In 2019, before the COVID pandemic, over the course of a typical week around 2,000 aircraft would remain parked at our airports. Aircraft are busier in summer, so there is a natural seasonality: the number inactive dropped to around 1,500 in July 2019. Inactive aircraft could be business aviation and private aircraft that do not necessarily fly every week, aircraft under maintenance or repair, or even recently retired aircraft. Already at the end of 2019, traffic growth was weakening and there was a slight increase in the number of inactive aircraft compared to the previous winter. In April 2020, when Europe went into lockdown, we saw the most dramatic change: 5,000 aircraft that were regularly flying every week joined those parked at our airports. At the peak, nearly 7,200 aircraft were “asleep”, occupying aprons, taxiways and even runways where necessary. For days, weeks and months depending on the case and the airline strategy. Some airlines even accelerated plans to retire part of their fleet, including icons like B747s or A380s. (Those flown to deserts away from Europe drop out of these statistics.)

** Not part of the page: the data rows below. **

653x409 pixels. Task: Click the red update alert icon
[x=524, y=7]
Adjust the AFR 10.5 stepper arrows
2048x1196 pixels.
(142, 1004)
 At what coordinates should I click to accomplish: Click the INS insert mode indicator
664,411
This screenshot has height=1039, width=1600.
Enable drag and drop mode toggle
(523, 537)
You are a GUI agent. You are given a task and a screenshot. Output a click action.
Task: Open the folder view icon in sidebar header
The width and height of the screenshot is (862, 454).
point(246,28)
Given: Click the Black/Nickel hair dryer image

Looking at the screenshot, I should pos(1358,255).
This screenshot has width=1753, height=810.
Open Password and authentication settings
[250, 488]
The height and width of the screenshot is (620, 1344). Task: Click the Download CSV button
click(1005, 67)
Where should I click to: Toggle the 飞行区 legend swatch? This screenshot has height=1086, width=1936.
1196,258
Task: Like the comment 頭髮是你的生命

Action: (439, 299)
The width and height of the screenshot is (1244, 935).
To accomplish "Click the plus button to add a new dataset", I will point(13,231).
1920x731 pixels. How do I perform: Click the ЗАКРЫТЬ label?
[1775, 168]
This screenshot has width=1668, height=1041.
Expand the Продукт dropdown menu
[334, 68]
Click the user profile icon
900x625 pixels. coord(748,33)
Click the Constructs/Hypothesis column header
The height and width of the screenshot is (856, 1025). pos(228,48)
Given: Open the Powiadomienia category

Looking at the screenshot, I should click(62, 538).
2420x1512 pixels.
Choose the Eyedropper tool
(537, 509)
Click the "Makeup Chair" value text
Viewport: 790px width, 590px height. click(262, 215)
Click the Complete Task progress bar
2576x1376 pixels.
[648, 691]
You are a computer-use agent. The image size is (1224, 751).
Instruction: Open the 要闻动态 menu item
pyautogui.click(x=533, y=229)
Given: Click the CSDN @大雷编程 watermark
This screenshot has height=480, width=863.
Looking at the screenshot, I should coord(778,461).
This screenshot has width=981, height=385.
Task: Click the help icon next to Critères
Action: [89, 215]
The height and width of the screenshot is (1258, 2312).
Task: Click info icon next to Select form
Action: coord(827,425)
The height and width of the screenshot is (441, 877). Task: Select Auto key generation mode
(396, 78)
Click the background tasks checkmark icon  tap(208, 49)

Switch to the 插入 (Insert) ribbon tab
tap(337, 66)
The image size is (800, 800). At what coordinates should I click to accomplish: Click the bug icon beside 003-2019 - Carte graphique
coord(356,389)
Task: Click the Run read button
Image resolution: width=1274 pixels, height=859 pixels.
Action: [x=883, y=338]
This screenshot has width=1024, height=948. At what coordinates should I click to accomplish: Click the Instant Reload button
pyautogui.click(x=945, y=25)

The partial recovery of traffic in summer 2020 allowed some of these inactive aircraft to fly again and the total number of inactive aircraft decreased to a little over 3,500. But then the second, winter COVID wave in Europe brought many of these aircraft back to the ground, and although the Christmas season improved the situation, new travel restrictions with the third COVID wave in early 2021 pushed the number of inactive airframes back to almost 5,000.
As summer 2021 gets under way, the gentle recovery in flights is seeing more aircraft brought back into service: more than 800 since the start of May, leaving our airports with the fewest inactive aircraft since the pandemic began. A good sign for the summer ahead.